Just an afterthought. Given the choice, I'd far rather be abducted by aliens than by the CIA. I believe that I could start some kind of dialogue with any life-form which could undertsand Pythagoras' Theorem, and I can draw that with a stick and some sand. I don't think I'd have that much in common with a CIA operative.


Monday, January 09, 2006

"I'm going to rip your head off and drink your fluids!"

So said my four-year-old daughter the other day, much to my horror and dismay. Like any good (or at any rate peer-pressured) parent, I obsessed about where she could possibly have picked up such a repulsive and scary concept. Could it be the girl next door? Have I been talking in my sleep again? Maybe I'd misheard. "What sort of fluids?" I asked. "Blood! Brain juice!" She returned, with such obvious glee I felt like sending her to the nearest Catholic priest and asking for an exorcism. It turned out to be a line from "Shrek", of all things - apparently the single line in the whole first film she liked enough to memorise.

Since she learned to use the DVD player I've had to be very careful indeed. My collection of 80's hack-and-slay movies are hidden in the bedroom, but she still ocasionally gets one over on me. A month or so ago I got up at about 8.00 a.m. to find her lying on the couch with a bowl of mini-sausages and relish watching "Interview With The Vampire". The final credits were rolling, complete with "Sympathy for the Devil" - she pointed casually at the screen with a relishy sausage and commented "That man's a vampire, he's going to bite that other man. We've got this song on the computer, haven't we?"

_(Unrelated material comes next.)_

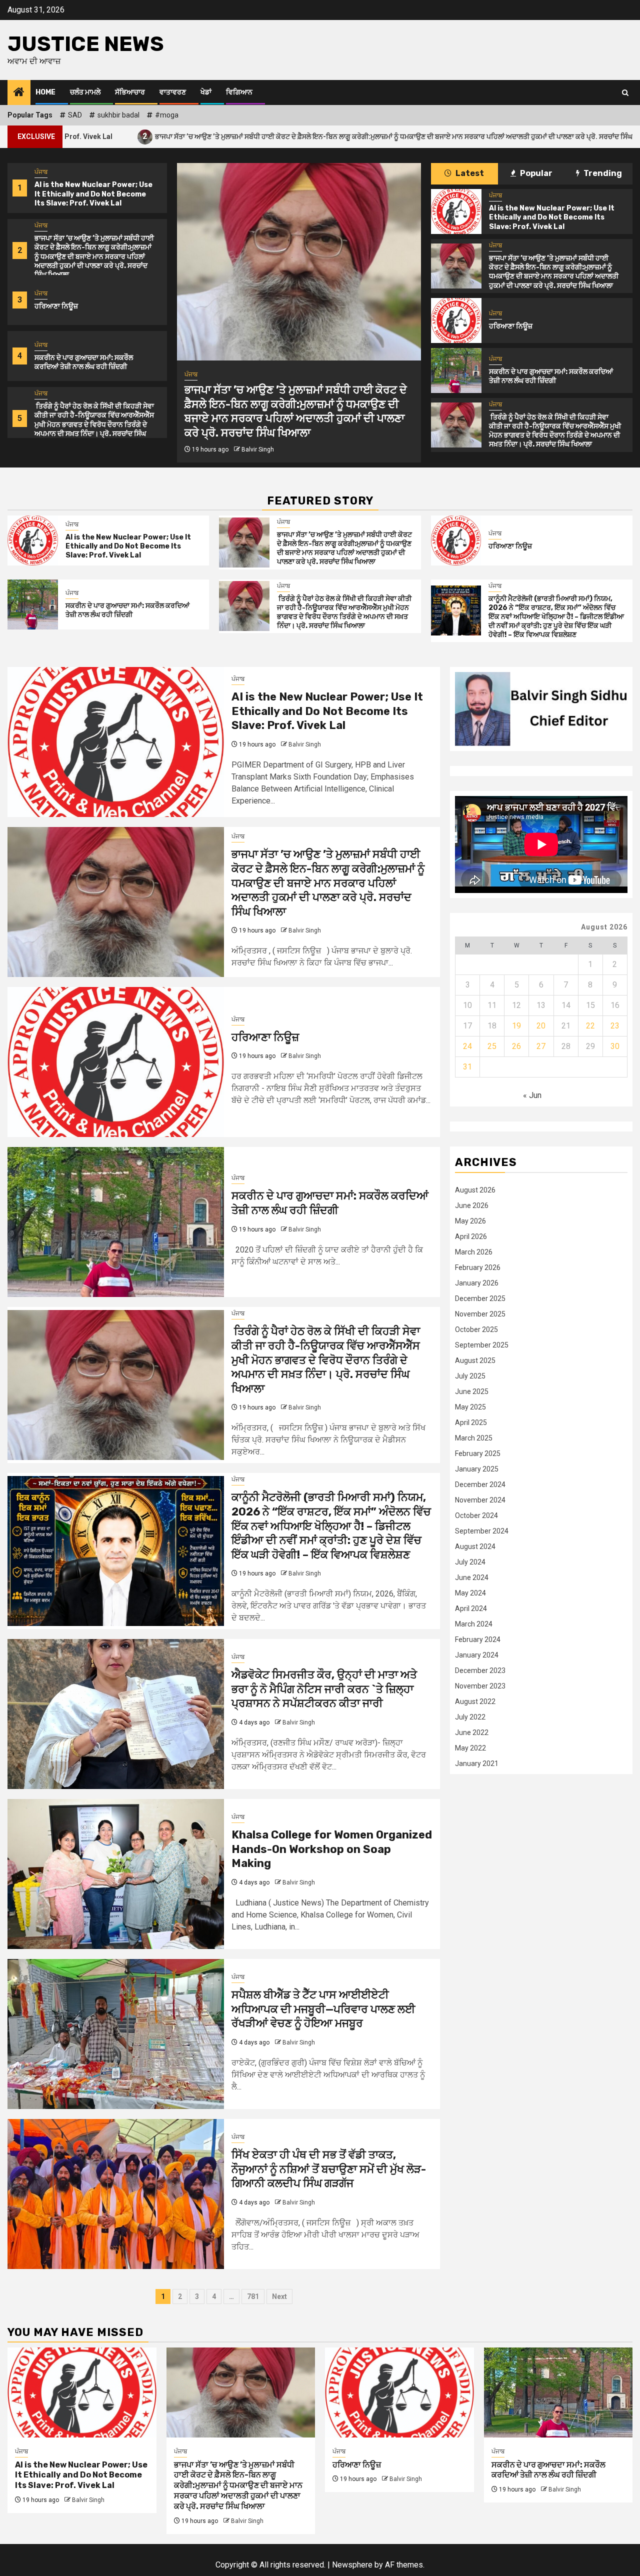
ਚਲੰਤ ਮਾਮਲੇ (85, 92)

Her latest exploit was with "Shaun and the Dead" - this is a very funny British zombie flick; if you haven't seen it, I highly recommend it (but possibly not for the under-5s). Anyhow, I thought I was pretty safe with this one; for starters it was on a white read/write DVD with no markings whatever, for seconds it was about the fifth item on the index, and for thirds the DVD player belongs to my partner and all the onscreen instructions are in French. So it was a great surprise to me when, stumbling through the lounge en route to a cup of tea yesterday morning, I heard my little angel say (with fairly mild curiosity now I come to think of it) "Mama, why is that man eating that other man's stomach?". "Entrails!" I corrected her sternly, before realising what was going on and lunging for the remote control.

It doesn't help that my particular area of interest fiction-wise is horror, SF and fantasy. I have a lot of books, and a lot of them have very odd covers indeed. Occasionally my girl will come wandering in with a book and ask "Who's that, Mama?", I'll throw a casual glance and a sentence like "It's the Demon Asmodeus and it's mine, now put it back" will escape me before I realise what I'm saying, let alone who I'm saying it to. My partner tells me that she'll need years of therapy to get over a childhood like this, although I personally think that's a bit rich coming from a man who spent considerable time and effort convincing her he's a vampire. Although I must admit she's liked him a lot better since, though what that says about her (and him) is perhaps a bit worrying.

So I'm slowly coming round to the opinion that any fairly bright child will unerringly pick out the most embarrassing and/or inexplicable part of any material available to them and repeat it at the most embarrassing possible moment. If we had any maiden aunts, she'd talk about monkeys having sex on the Discovery Channel; if the Vicar ever came round for tea, it'd be Modern Satanism. There was a "Show and Tell" at her school last week, and I let her take in one of my many statuettes of Buddha. "And is your Mummy a Buddhist?" inquired her First Grade teacher innocently. "Oh no, my mum's a witch," replied my lovely little girl. There goes my nomination for School Governor then.